Sobram perguntas sem respostas entre os moradores do bairro Morada do Vale II, em Gravataí, na Região Metropolitana, sobre o ataque a tiros que deixou dois mortos e 33 feridos na madrugada de domingo (22). Certeza mesmo é de que o tiroteio mudou a rotina da comunidade, principalmente no entorno da Rua Eurico Lara, onde os disparos começaram. Nesta segunda-feira (23), em resposta à onda de violência, o secretário da Segurança Pública, Cezar Schirmer, enviou seis policiais civis para a investigação de homicídios e um número não informado de agentes do Batalhão de Operações Especiais (BOE) para patrulhamento ostensivo. O reforço atua a partir desta terça-feira.
No ataque da madrugada de domingo, houve revide — ainda não se sabe de onde — e o confronto se estendeu até uma festa de aniversário que acontecia na Rua Felipe Mate. Movimentada à noite, a área do ataque concentra lanchonetes e bares que servem como ponto de encontro de jovens.
— Era comum ver pessoas caminhando pela rua até tarde, ou sentadas junto às mesas dos estabelecimentos. Não sei como vai ser daqui para frente. Festa não tem mais como fazer — lamenta Ana Laura Menezes, 22 anos.
A operadora de caixa estava na festa que comemorava o aniversário de quatro jovens quando ouviu a gritaria e os estampidos dos fuzis e das pistolas. Ela não se feriu, mas Taís Pires da Silveira, 24 anos, e Gabriel Mallet de Ataíde, 21 anos, morreram no local.

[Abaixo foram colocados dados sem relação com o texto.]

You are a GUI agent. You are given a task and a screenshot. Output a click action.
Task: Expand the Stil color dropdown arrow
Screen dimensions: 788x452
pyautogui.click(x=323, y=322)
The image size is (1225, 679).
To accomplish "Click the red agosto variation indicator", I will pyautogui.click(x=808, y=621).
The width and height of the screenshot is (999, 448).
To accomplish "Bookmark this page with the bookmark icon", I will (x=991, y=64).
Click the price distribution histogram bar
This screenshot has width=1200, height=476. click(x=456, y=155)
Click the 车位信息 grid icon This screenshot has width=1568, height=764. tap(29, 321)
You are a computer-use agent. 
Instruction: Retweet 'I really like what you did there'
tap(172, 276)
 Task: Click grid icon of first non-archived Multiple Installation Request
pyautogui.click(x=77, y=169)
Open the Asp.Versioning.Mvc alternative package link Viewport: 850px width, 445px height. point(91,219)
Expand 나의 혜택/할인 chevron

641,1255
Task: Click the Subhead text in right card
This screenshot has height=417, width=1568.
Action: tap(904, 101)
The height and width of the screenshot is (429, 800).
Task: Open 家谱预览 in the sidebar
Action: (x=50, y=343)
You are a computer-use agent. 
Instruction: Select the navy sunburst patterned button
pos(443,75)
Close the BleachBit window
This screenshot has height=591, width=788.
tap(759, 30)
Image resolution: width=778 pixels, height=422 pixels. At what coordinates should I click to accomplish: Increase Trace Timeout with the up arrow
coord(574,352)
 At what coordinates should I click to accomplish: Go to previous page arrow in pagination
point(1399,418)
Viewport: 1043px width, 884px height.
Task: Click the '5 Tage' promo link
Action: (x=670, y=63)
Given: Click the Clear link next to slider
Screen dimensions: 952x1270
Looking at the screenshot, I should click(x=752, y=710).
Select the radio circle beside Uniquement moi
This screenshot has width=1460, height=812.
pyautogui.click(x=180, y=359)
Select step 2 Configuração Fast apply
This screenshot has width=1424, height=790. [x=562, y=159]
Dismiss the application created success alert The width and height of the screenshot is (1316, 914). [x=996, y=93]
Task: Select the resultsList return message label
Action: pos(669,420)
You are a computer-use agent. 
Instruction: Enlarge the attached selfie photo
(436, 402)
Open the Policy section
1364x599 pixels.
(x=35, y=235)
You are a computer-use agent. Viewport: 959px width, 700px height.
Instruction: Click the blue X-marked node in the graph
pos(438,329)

As duas vítimas tinham ligação com a Escola Municipal de Ensino Fundamental Alberto Pasqualini, que fica a uma quadra do tiroteio. Taís era mãe de um aluno. Gabriel, filho de uma funcionária terceirizada da escola. Em condolência, a instituição com 1.066 estudantes manteve as portas fechadas ontem. Em um dos muros, letras brancas escritas sobre um fundo preto externavam o sentimento da comunidade escolar e avisava sobre o luto de um dia.
Durante o dia de ontem, pequenos grupos de pessoas se formavam e logo se dissipavam trazendo versões diferentes para o ataque. A tristeza também era visível no rosto dos moradores, a maioria amigo ou conhecido de alguma das vítimas.
— Hoje as ruas estão desertas, silenciosas. Estamos todos com medo — observou um jovem de 21 anos, que também estava na festa.
Com medo, moradora prefere não sair de sua casa à noite
Nesta segunda-feira enquanto o policiamento ostensivo não havia aparecido na cidade — a promessa de Schirmer é de que o reforço chegue nesta terça —, populares criticavam a ausência de agentes.
— Nunca tem polícia aqui. A Brigada a gente raramente vê. Somos melhores assistidos pela Guarda Municipal — disse um comerciante de 49 anos.
Moradora da Rua Eurico Lara, a aposentada Eny Maria Brignol Barcello, 72 anos, reclama da insegurança. Como autoproteção, faz tudo o que precisa antes de anoitecer por considerar arriscado sair depois das 20h. Ela afirma ser comum presenciar criminosos com armas longas.
— Tem sempre uns bolinhos de gente nas esquinas. Se falta gás ou remédio de noite, espero até o outro dia. Não dá para sair à rua — contou.
A aposentada teme que outros confrontos aconteçam nos próximos dias em decorrência do ataque. Mas a opinião dela não é unânime. Vizinhos confirmam a ausência dos órgãos de segurança, só que discordam da violência.
— É uma zona bem movimentada, mas não perigosa. O risco que se corre aqui é o mesmo que em outros lugares. Tenho estabelecimento há 10 anos e fui assaltado só uma vez — avalia um comerciante de 37 anos.
De acordo com o delegado Felipe Borba, da Delegacia de Homicídios de Gravataí, testemunhas e vítimas seguem sendo ouvidas. Uma das aniversariantes que chegou a ser baleada de raspão, depôs:
— Vamos ouvir mais vítimas, mas até para não contaminar o relato das que faltam, não adiantarei nenhuma versão.
Conforme o policial, não é possível afirmar quantas pessoas foram baleadas entre as 33 feridas — 11 seguem internadas, uma em estado grave. A polícia também não sabe precisar quantos tiros foram disparados. A principal linha de investigação continua sendo a ligação do crime com disputas entre facções.